1. Keep your feet absolutely clean and dry.
  2. Check both feet daily (including between your toes) or have someone help you. You can use a mirror to see the bottoms of your feet. If your vision is impaired, have a family member do the examination. Be on the lookout for swollen or red areas, breaks, cuts or scratches, patches of dry skin, very cold areas (which could indicate circulation problems), or very warm areas (which could indicate an infection).
  3. Wash your feet in warm (not hot!) soapy water every day. Then dry them thoroughly, especially between your toes.
  4. Check your shoes twice a day and shake them out to make sure there are no small objects in them that could cause injury.
  5. Wear shoes and socks that fit well. Never go barefoot; use aqua socks for ocean and pool.
  6. Be careful when you trim your toenails. Cut your nails straight across. If they are very thick and curved, or if your sight is not adequate, you may need professional help to cut them properly.
  7. Be very careful to avoid bums from hot water, pavement, sand, hot-water bottles, and heating pads. Remember, you may not feel a burn.
  8. Never perform “bathroom surgery” on corns or calluses – let your podiatrist see and treat any problems.
  9. Call your diabetes doctor or podiatrist immediately if you discover an ulcer or open sore, an infection in a cut or blister, a red, tender toe (possibly an ingrown toenail), change in feeling, such as pain, tingling, numbness, or burning, any change in the way your foot looks, and any puncture wound. Have your feet checked every time you visit the doctor.

**Available data**
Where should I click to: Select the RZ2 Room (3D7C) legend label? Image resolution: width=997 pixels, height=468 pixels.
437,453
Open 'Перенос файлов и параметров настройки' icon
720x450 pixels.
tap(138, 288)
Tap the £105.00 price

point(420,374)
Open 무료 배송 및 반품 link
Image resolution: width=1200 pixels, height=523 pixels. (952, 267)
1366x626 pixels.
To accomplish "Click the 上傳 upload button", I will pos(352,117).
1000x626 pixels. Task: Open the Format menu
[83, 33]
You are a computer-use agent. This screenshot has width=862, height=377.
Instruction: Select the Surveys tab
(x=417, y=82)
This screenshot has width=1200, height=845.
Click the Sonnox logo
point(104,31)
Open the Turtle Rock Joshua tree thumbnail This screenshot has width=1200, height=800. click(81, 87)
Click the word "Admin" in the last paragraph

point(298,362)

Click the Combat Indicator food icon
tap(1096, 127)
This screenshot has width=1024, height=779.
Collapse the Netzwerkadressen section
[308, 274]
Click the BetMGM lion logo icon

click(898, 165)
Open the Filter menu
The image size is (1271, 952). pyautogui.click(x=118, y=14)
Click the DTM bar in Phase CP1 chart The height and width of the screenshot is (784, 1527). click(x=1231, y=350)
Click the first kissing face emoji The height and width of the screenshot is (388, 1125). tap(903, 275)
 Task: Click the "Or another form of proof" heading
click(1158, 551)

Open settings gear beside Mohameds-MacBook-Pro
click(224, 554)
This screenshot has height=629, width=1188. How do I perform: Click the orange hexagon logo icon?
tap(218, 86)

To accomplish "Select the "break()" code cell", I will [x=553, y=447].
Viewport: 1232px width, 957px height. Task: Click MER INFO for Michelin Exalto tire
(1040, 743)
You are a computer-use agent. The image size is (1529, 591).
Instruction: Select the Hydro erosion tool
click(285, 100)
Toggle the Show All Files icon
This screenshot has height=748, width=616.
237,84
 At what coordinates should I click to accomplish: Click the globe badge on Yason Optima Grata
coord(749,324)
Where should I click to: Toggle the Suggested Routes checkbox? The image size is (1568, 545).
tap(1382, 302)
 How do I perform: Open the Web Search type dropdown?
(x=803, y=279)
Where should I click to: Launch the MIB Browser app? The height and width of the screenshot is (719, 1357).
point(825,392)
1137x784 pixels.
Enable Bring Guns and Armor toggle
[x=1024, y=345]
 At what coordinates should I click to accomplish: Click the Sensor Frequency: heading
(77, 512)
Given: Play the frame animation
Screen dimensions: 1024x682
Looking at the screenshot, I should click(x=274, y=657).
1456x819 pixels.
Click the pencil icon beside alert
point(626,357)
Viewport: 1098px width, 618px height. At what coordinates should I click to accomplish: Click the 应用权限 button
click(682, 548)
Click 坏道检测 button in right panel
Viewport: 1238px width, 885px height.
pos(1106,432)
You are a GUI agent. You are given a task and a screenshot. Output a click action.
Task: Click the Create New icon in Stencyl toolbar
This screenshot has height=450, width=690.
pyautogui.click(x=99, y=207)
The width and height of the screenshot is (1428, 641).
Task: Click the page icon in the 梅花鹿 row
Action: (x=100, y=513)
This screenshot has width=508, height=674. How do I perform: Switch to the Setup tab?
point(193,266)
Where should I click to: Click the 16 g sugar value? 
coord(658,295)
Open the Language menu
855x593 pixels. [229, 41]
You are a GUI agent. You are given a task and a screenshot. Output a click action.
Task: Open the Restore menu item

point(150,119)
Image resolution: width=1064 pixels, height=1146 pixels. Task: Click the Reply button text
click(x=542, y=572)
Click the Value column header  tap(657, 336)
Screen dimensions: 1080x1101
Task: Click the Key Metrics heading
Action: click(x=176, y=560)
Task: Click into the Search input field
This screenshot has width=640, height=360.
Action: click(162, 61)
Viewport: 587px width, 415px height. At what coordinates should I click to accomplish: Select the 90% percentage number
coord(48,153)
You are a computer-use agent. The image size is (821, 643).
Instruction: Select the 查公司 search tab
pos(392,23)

**Aim of the exercise**
According to the foot care tips, how often should you check your shoes?

**Task answer**
Twice a day.